__Document section__.
++++

At both state and federal level Australian citizens are finding their right o speak truth to power is being seriously eroded.
This is just the lastest move.....
Bills passed by the Australian Parliament 28 June 2018:
The Guardian, 26 June 2018:
The espionage bill could
criminalise protests and communication of opinions harmful to the Australian
government, representing a threat to the limited protections on freedom of
speech, according to legal advice produced for the activist group GetUp.
The advice comes after
deals between the Coalition and Labor on the espionage bill and the foreign
transparency register…..
Although the shadow
attorney general, Mark Dreyfus, has rejected GetUp’s claims that peaceful
protests could be criminalised, his view has been contradicted by both the
founder of Australian Lawyers for Human Rights, Kate Eastman SC, and the advice
for GetUp by Wentworth Selborne chambers.
The advice to GetUp said
that sabotage offences could cover “a wide range of protest activity” because
the “damage to public infrastructure” element includes merely limiting or
preventing access to it.
“For example, a person
who intentionally blockaded the entry to a coalmine ... with the ultimate
intention of ending the sale of coal by Australia to another country ... could
be charged with an offence of this kind,” it said.
The advice suggested the
significant penalties of up to 20 years prison “is likely to have a chilling
effect on protest activity” such as blockading a farm to stop the sale of live
animals to another country.
The advice to GetUp
suggests that espionage offences in the Coalition bill may breach the
implied freedom of political communication because of broad definitions in
offences that criminalise dealing with information that may harm national
security.
It warned that the
definition of harm to national security did not distinguish between harm to
Australia and to its government, meaning “espionage offences [appear] broad
enough to capture reputational damage and loss of confidence in an Australian
government.”

++++

__Dataset content__.
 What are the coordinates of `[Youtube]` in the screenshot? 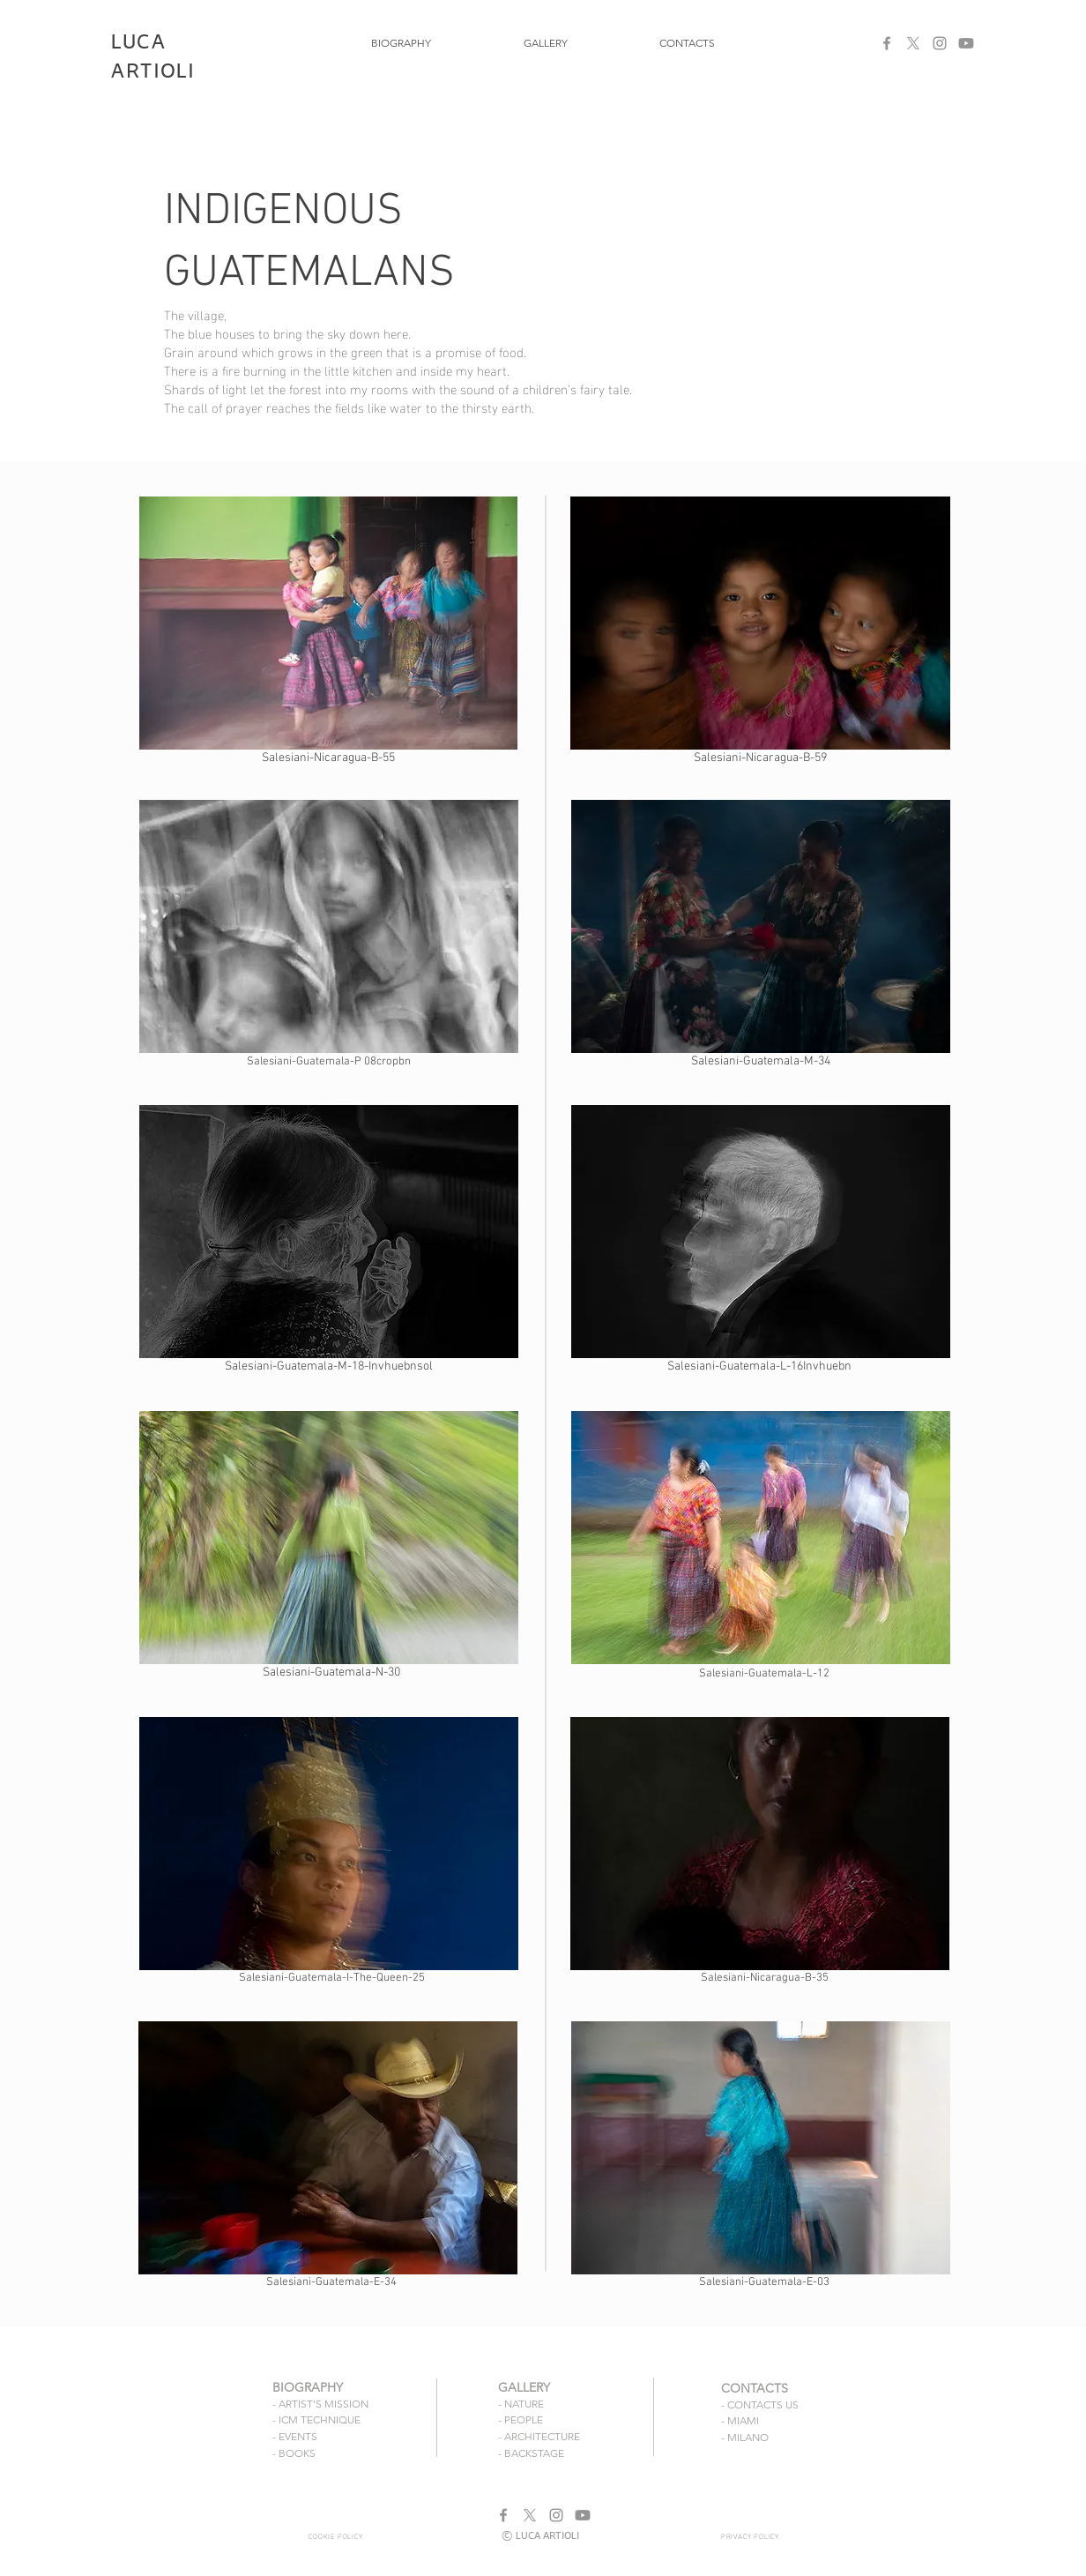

++++

__Given task A__. List every passage that the espionage bill text places inside quotation marks.
__Given task B__. For each statement, say whether it agrees with the espionage bill text, and quote the words that decide it: (i) Mark Dreyfus agreed with GetUp that peaceful protests could be criminalised. (ii) The penalties discussed reach up to 20 years in prison. (iii) The advice says the definition of harm to national security separates harm to Australia from harm to its government.
The data has no connection to the text about the espionage bill.

__Final answer A__.
1. “a wide range of protest activity”
2. “damage to public infrastructure”
3. “For example, a person who intentionally blockaded the entry to a coalmine ... with the ultimate intention of ending the sale of coal by Australia to another country ... could be charged with an offence of this kind,”
4. “is likely to have a chilling effect on protest activity”
5. “espionage offences [appear] broad enough to capture reputational damage and loss of confidence in an Australian government.”

__Final answer B__.
(i) No: "has rejected GetUp’s claims that peaceful protests could be criminalised"
(ii) Yes: "significant penalties of up to 20 years prison"
(iii) No: "did not distinguish between harm to Australia and to its government"